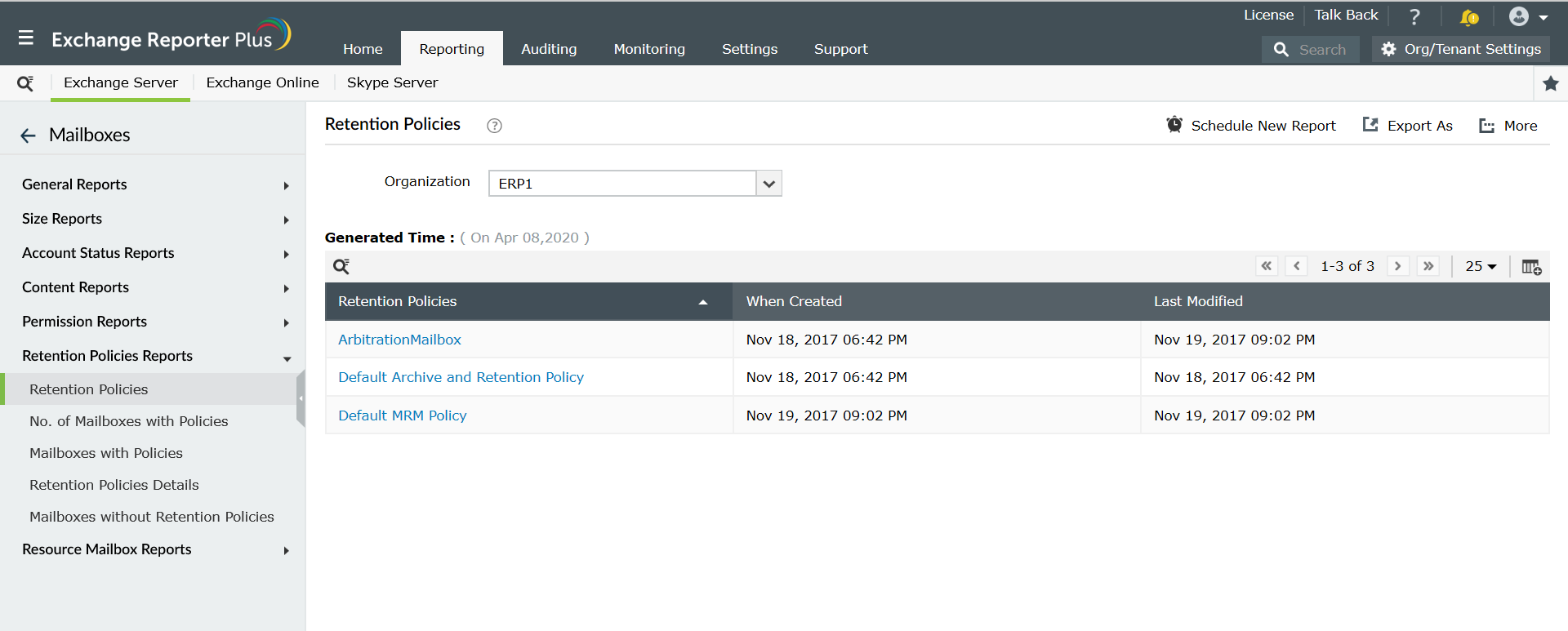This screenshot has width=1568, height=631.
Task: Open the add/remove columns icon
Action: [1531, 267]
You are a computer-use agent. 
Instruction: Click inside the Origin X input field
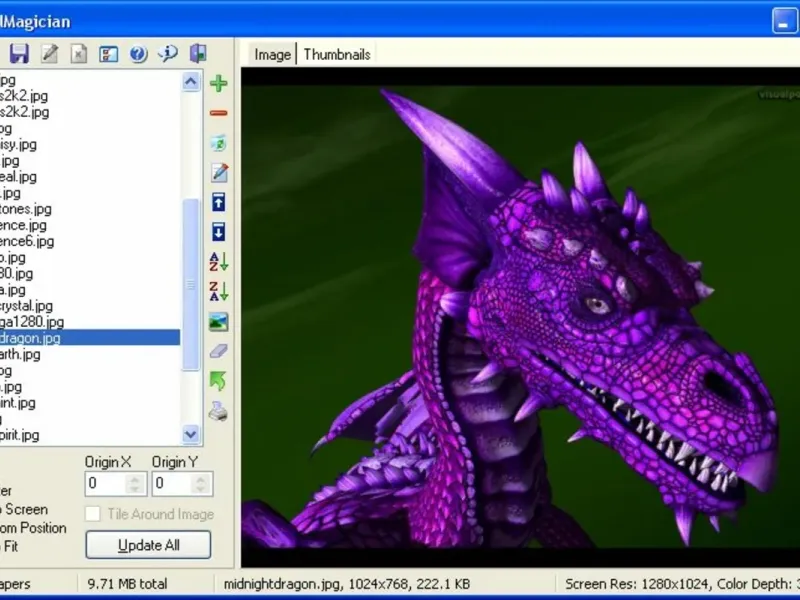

※ ※ ※

**PROBLEM TO WORK ON**
Extract every line of text from the listing above, word for word, and leave the pictures out.

**WRITTEN SOLUTION**
This screenshot has width=1568, height=631.
Task: Open the add/remove columns icon
Action: [1531, 267]
You are a computer-use agent. 
Instruction: Click inside the Origin X input field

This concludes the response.